- Nickname: Tsveti
- Born: 6 March 2009 (age 17) Pazardzhik, Bulgaria

Gymnastics career
- Discipline: Rhythmic gymnastics
- Country represented: Bulgaria; (2023);
- Club: SC Dilyana
- Head coach: Kristina Ilieva
- Medal record
Representing Bulgaria
Rhythmic Gymnastics
Junior World Championships
| Gold medal – first place | 2023 Cluj-Napoca | Team |
| Gold medal – first place | 2023 Cluj-Napoca | Group All-Around |
| Silver medal – second place | 2023 Cluj-Napoca | 5 Balls |
| Silver medal – second place | 2023 Cluj-Napoca | 5 Ropes |
Junior European Championships
| Gold medal – first place | 2023 Baku | 5 Balls |
| Gold medal – first place | 2023 Baku | 5 Ropes |
| Silver medal – second place | 2023 Baku | All-Around |

= Tsveteyoana Peycheva =

Bulgarian rhythmic gymnast

Tsveteyoana Peycheva (born 6 March 2009) is a Bulgarian rhythmic gymnast.

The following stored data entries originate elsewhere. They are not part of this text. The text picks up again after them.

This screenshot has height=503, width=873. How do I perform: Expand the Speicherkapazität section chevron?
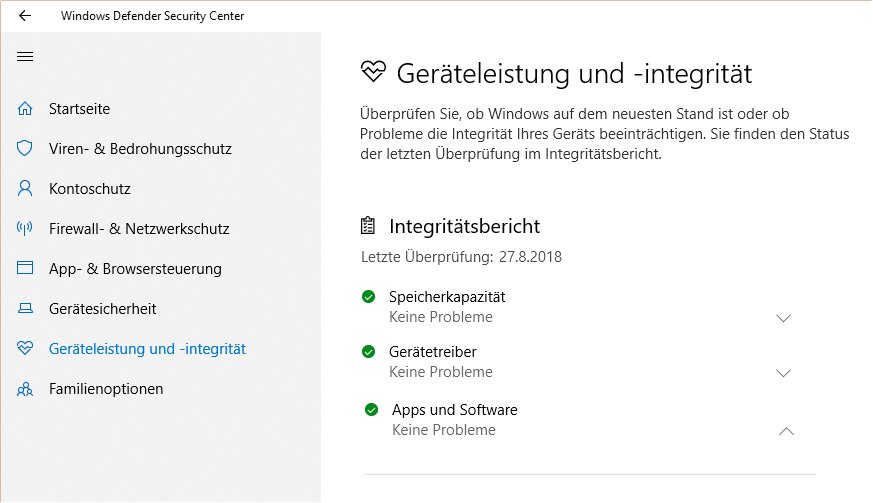783,318
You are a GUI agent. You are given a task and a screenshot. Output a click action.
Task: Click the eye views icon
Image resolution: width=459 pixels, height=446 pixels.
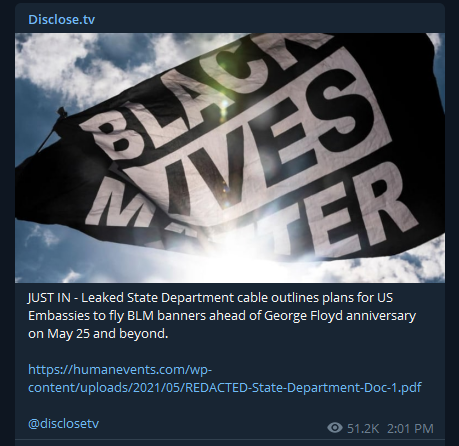coord(335,428)
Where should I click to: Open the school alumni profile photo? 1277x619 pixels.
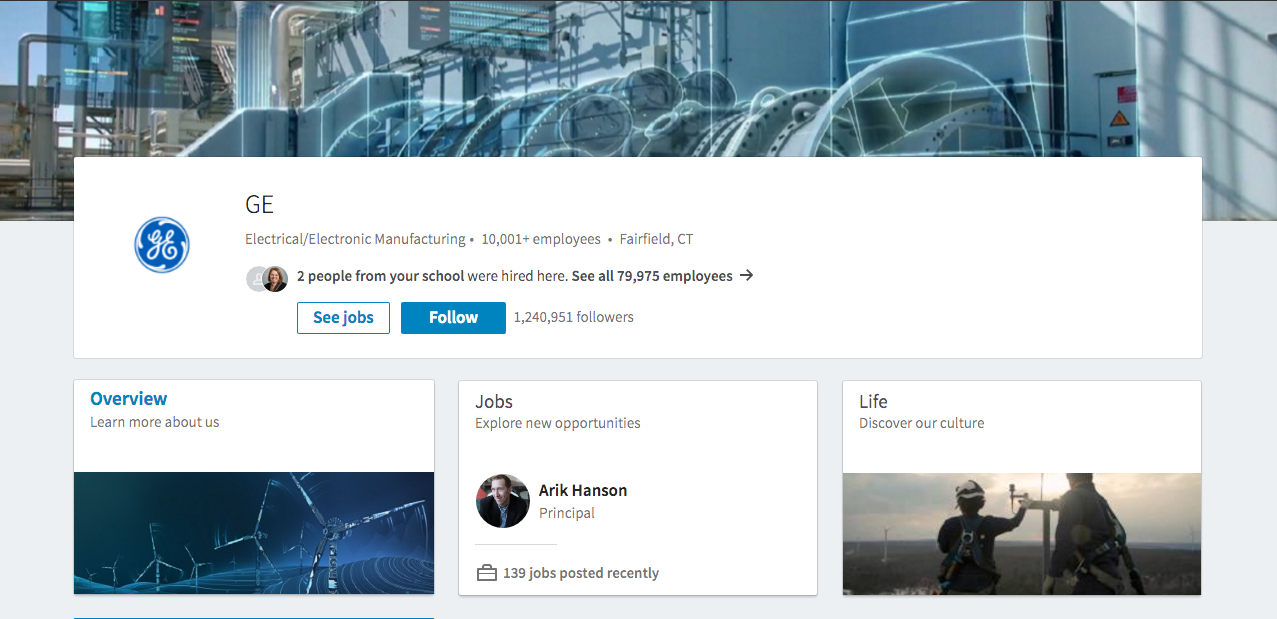coord(275,279)
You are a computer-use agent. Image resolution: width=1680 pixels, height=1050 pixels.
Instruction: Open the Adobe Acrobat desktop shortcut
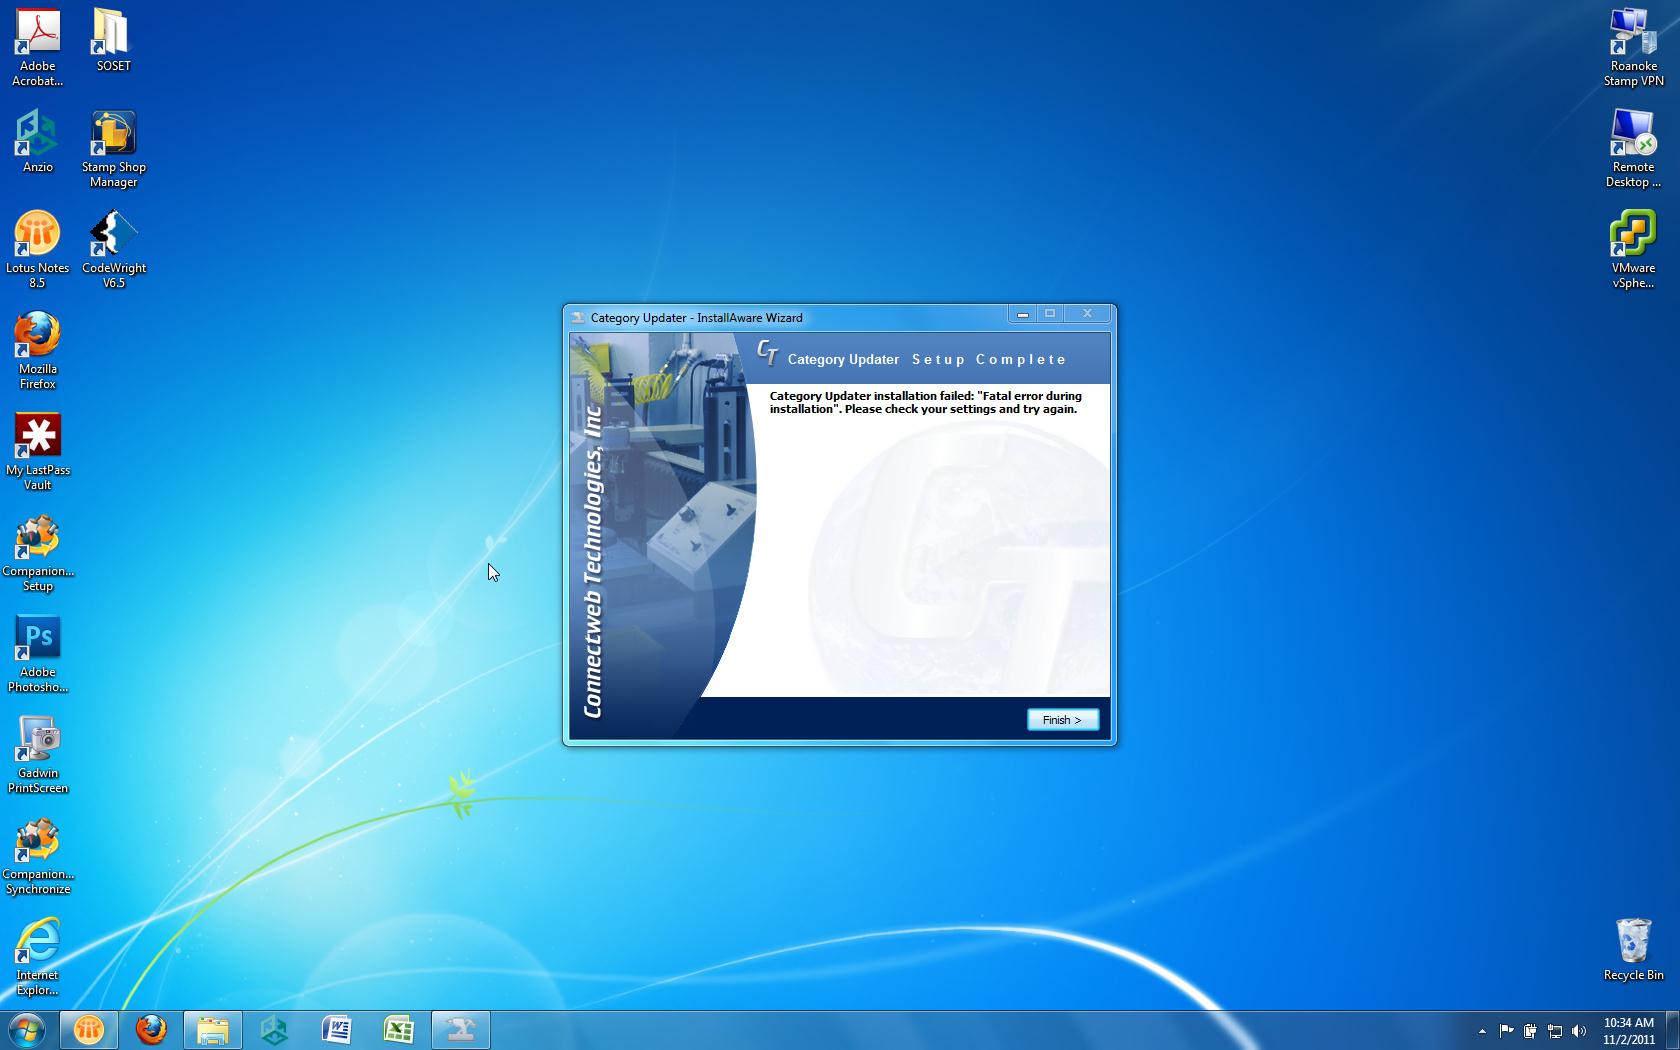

She is the 2023 world and European Junior champion with the Bulgarian team.

== Personal life ==
She began the sport at age four. She was interested in watching rhythmic gymnastics and her parents decided to enroll her. Her idol is Bulgarian rhythmic gymnast Laura Traets. In her free time she enjoys painting and listening to music.

== Career ==
In 2023 she won All-Around gold, 5 balls gold and 5 ropes silver at Miss Valentine. At the Sofia Tournament the junior group won gold in the All-Around and with 5 ropes, bronze with 5 balls. In May she competed at the European Championships in Baku, where she won silver in the All-Around and gold with 5 balls and 5 ropes. In July Tsveteyoana and Eva Emilova, Andrea Ivanova, Krasimira Ivanova, Gabriela Peeva, Vanesa Emilova became junior All-Around champion and won silver with 5 balls and 5 ropes at the 2nd edition of the tournament in Cluj-Napoca.